EXCERPTED PASSAGE
━━━━━━━━━━

I could not raise my kids alone. Neither could Nathan and I do it on our own. We lean on our tribe. We have our family, and our neighbors, our church, and our school, and we have their friends from these places plus soccer, dance, and gymnastics. We need people. The isolation and lockdown measures from the coronavirus stressed this need. Then the windstorm, when we huddle insice, waiting for it to be safe to venture out again, stressed this more.
The windstorm hit us last week, waking me early on Tuesday morning when a large branch thudded onto the back deck. It was 5:00 a.m. I knew the storm was coming. We prepared the night before by putting furniture, bikes, and toys inside of the patio and taking in plants from the porches. But then I wondered if I should have brought the deck chairs on the front porch in. All I had done was flip the footstools over and set them on top of the chairs, then push them against the house. So I decided to grab my robe and walk upstairs. The back porch motion light was on and I saw the mass of branches and leaves just outside the door, knowing that was likely what shook and thundered the house a bit when it crashed down. I went to the living room and sat on the couch, watching in awe and terror as the wind dangerously swayed the giant conifers across the street. The patio chairs, right in front of me on the other side of the window, didn’t move. They were fine. I went back to bed.
Two more loud thuds shook the house again and I grabbed the monitor to check on the kids. Gabbi was still asleep. Dom was sitting up in bed. I went in to talk to him.
“Was that an earthquake?” he asked. It was a valid question this year. Just the wind. At this point, I had woken up Nathan to investigate the source of the thud while I went to talk with Dom. He found outside that one massive branch had landed on the roof than blown over to drop down, partially on his car. The other massive branch was still sitting on the roof, directly over Gabbi’s bedroom. She continued sleeping.
“You can go sit in my bed,” I told Dom. He wouldn’t be able to go back to sleep now.
After the windstorm, neighbors checked on us and we on them. Some lost power down the street. At first, we were fine and I continued working through the day. That evening, our Xfinity service quit. It would be out for the next two days. We never lost power, but I had to scramble to find a way to connect and work without, what is now a necessity, internet. No neighbors had any serious damage done, which was no small miracle in itself. The closest was Trish’s home, up on the circle, where massive conifers landed across her front yard, landed right outside her front door. Her neighbor, Mike Sorenson, said the crash was incredibly loud when they fell and he looked over immediately after to see smoky dust rising up through and around the tree.
That Wednesday, the youth canceled their planned activity to play Fugitive, and met at Trish’s house at 3:00 p.m. Neighbors with chainsaws, pickups and trailers met up with them. They cleared the trees from her yard, then moved on, working through the neighborhood, clearing out the fallen trees, loading them onto the pickups and trailers, and dumping them in the church parking lot, which Bountiful designated as a spot for green waste. Dominic and I helped out for a time while Gabbi was at her dance class.

━━━━━━━━━━

EXERCISE DATA

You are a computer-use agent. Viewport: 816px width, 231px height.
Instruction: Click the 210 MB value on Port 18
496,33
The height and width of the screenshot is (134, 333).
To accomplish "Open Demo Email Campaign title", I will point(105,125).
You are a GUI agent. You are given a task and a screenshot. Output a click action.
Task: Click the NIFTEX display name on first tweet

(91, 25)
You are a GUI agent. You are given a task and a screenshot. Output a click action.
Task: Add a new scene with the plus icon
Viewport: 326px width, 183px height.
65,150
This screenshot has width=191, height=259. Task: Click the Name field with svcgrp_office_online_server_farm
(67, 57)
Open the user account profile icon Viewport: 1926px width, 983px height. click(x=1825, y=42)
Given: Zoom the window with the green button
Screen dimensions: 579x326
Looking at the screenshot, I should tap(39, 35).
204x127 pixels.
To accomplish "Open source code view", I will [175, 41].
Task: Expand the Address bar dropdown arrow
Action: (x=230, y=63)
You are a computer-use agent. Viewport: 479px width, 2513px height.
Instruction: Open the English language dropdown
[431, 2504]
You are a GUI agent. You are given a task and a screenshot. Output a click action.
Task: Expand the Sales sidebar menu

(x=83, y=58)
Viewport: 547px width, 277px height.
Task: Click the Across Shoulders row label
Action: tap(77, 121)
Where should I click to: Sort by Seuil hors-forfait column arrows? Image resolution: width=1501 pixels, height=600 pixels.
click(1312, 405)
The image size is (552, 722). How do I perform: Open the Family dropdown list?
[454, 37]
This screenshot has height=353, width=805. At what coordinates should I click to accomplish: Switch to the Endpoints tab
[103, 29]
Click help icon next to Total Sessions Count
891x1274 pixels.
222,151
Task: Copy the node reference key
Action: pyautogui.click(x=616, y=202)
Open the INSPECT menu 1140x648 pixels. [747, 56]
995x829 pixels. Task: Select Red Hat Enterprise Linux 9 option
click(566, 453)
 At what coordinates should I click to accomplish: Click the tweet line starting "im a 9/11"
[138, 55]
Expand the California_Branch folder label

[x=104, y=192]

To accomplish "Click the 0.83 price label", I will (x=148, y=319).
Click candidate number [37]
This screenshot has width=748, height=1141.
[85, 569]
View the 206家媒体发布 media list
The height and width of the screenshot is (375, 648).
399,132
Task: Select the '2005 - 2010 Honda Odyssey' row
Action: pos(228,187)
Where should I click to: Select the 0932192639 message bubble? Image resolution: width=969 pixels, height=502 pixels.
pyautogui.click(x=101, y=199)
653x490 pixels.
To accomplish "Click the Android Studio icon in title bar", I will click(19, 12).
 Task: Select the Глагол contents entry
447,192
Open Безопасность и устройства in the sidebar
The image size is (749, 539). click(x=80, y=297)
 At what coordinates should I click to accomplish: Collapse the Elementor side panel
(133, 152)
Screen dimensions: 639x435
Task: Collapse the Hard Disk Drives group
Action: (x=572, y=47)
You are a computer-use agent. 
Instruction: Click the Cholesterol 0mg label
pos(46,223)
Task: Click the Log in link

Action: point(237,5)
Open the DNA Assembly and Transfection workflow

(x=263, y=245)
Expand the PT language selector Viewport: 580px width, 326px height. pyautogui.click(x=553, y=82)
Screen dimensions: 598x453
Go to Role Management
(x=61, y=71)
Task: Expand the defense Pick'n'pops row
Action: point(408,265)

━━━━━━━━━━

TASKS
1. Transcribe the windstorm account between "Two more loud" and "She continued sleeping.", inclusive.
2. Answer these questions from the windstorm account:
(a) What time was it when the branch hit the back deck on Tuesday morning?
(b) How long was the Xfinity service out?
(c) Where did the neighbors dump the fallen trees they cleared?
3. Please resume the windstorm account from the point where it stops.

YOUR WRITTEN ANSWERS
1.
Two more loud thuds shook the house again and I grabbed the monitor to check on the kids. Gabbi was still asleep. Dom was sitting up in bed. I went in to talk to him.
“Was that an earthquake?” he asked. It was a valid question this year. Just the wind. At this point, I had woken up Nathan to investigate the source of the thud while I went to talk with Dom. He found outside that one massive branch had landed on the roof than blown over to drop down, partially on his car. The other massive branch was still sitting on the roof, directly over Gabbi’s bedroom. She continued sleeping.

2.
(a) 5:00 a.m.
(b) For the next two days.
(c) In the church parking lot, which Bountiful designated as a spot for green waste.

3.
Those large branches that fell from our tree? Neighbors wielding chainsaws helped cut them up and drag them out to the curb where another neighbor took them down to the dump.
- Maeli and Sadie came over to help Dom and Gabbi with their online school assignments. When they finished, they played outside and cooked some sugar cookies with pumpkin shapes inside. Yesterday, they did an art project together: water colors on canvas with glow-in-the-dark glue details added.
- I flipped through some old pictures while I listened to the billing meeting for work (OpenVPN). The discussion was mostly between Yurii (Ukraine), Johan (Netherlands), Elfedy (Northern Cali), and Nineveh (Arizona).
- I finished reviewing comments from Johan about documentation on how to migrate OpenVPN Access Server on an AWS tiered image over to a BYOL image and use the new subscriptions. I had a number of corrections about clarifying which database architect mattered for updating and the difference between tiered pricing and fixed licenses. That all made total sense, right?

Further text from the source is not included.